On Jan 3, 2007, at 3:03 PM, Dave Cridland wrote:
Unless you can tell me that there is a properly-documented API for
an ACAP library that's deployed on as many platforms (including
Java) as SASL already is, *AND* that it's no harder to write/
modify an application to use ACAP than it is to use SASL, then
I'm not interested. Sorry. You're welcome to try to convince
me, but it sounds off-topic for this list.

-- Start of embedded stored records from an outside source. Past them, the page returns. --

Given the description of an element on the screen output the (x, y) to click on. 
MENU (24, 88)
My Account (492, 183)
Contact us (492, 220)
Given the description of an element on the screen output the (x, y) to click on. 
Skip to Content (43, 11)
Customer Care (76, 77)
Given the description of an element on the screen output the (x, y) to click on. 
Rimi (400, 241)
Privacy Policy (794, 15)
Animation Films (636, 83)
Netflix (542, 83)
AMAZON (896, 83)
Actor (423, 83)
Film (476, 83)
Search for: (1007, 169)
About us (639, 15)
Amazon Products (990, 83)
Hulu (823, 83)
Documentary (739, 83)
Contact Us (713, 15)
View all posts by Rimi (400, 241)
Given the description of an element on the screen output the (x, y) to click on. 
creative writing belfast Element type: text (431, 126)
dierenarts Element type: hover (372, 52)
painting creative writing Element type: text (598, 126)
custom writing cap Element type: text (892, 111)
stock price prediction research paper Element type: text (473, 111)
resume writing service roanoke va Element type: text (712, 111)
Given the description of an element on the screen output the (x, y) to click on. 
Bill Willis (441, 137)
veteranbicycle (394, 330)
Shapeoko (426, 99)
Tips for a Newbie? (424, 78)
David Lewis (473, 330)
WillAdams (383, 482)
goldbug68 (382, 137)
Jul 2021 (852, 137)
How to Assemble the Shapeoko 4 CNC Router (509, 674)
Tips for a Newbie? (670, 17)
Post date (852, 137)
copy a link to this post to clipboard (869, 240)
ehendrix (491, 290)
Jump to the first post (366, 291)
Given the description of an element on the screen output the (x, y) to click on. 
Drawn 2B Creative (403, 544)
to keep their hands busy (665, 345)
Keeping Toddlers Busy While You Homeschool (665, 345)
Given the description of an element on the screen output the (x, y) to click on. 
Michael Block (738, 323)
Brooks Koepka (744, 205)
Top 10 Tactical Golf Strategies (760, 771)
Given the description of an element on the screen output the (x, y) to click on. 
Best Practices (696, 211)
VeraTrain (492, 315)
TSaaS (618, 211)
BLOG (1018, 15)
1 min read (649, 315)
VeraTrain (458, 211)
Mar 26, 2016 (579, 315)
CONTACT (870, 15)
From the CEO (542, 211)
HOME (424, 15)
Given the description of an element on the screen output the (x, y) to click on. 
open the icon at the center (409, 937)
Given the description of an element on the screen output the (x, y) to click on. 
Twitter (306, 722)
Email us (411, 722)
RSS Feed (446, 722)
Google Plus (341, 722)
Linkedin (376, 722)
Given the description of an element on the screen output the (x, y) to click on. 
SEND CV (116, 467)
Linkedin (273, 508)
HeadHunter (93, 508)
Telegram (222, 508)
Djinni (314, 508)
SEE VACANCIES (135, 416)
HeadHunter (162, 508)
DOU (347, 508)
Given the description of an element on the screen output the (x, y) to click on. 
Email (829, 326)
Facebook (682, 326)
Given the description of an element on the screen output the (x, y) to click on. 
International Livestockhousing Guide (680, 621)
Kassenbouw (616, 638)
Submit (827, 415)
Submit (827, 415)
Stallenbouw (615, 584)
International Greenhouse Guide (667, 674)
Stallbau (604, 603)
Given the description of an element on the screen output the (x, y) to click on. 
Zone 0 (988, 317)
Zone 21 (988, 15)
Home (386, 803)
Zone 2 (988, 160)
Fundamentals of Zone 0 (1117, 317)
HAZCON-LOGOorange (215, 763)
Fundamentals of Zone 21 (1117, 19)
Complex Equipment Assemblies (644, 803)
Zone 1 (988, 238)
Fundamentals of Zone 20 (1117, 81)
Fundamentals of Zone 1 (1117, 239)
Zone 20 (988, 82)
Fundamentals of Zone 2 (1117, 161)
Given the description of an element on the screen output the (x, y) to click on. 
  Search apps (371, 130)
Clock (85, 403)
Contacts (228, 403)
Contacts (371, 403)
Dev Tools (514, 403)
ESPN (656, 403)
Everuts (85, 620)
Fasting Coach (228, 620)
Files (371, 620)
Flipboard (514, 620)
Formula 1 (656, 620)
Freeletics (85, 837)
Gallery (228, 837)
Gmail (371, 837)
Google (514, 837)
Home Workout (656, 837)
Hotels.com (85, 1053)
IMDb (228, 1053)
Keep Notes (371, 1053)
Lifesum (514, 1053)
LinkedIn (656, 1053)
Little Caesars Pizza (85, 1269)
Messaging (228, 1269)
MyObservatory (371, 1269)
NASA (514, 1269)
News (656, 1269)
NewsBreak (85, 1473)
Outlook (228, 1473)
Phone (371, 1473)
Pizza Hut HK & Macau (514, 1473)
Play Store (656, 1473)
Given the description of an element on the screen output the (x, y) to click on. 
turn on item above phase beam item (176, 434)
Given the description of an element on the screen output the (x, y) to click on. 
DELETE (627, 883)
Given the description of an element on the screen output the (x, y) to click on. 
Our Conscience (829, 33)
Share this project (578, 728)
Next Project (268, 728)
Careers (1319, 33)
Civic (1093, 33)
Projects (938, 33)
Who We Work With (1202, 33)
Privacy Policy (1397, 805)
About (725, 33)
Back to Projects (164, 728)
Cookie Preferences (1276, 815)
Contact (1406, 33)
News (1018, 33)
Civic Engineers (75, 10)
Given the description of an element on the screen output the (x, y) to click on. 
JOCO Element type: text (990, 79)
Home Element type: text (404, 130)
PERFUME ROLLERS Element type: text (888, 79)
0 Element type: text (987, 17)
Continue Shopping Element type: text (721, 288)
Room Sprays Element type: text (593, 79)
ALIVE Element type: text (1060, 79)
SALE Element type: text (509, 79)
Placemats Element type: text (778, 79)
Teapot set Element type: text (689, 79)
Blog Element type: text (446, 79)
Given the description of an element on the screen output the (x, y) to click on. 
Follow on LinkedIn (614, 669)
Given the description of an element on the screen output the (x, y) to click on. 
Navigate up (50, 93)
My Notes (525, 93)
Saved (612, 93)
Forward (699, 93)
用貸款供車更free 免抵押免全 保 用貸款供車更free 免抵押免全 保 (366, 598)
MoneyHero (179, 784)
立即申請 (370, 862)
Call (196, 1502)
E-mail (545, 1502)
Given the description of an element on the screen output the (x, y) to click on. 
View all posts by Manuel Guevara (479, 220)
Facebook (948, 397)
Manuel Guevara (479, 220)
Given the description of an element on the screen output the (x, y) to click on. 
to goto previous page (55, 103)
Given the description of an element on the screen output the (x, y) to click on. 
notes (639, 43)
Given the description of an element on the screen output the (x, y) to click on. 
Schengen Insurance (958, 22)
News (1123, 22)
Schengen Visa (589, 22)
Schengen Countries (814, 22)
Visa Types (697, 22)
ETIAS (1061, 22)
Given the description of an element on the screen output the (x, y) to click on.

ACAP is merely an example of a protocol that got the SASL profile
right, not a replacement for SASL. It does the full range of
signalling required, so you know what to do on failure, and it also
handles both initial responses and data on success, to drop the
round-trip count.
OK, I'll consider it an example to look at (once I have the basics I
already understand done).
In my current experiments Cyrus SASL doesn't appear to work when
you call sasl_client_start() with the second mechanism to try.
There are a lot of variables here, and a better-than-even chance
the problem is in my code, not the library. Once I have
something properly working I'll revisit this issue. I gather
you're claiming that ACAP solves this (and other) problems. See
above.
No, sasl_client_new() is once per connection. sasl_client_start()
is once per authentication attempt. <sasl/sasl.h> has some useful
documentation, look for "Basic client model".
Saw that. It's the only documentation I found that even partly
covered how to try multiple mechanisms. At least for my (lack of)
experience, it wasn't adequate for my first attempt. I've since
gotten an outline from Simon W. which is more apropos.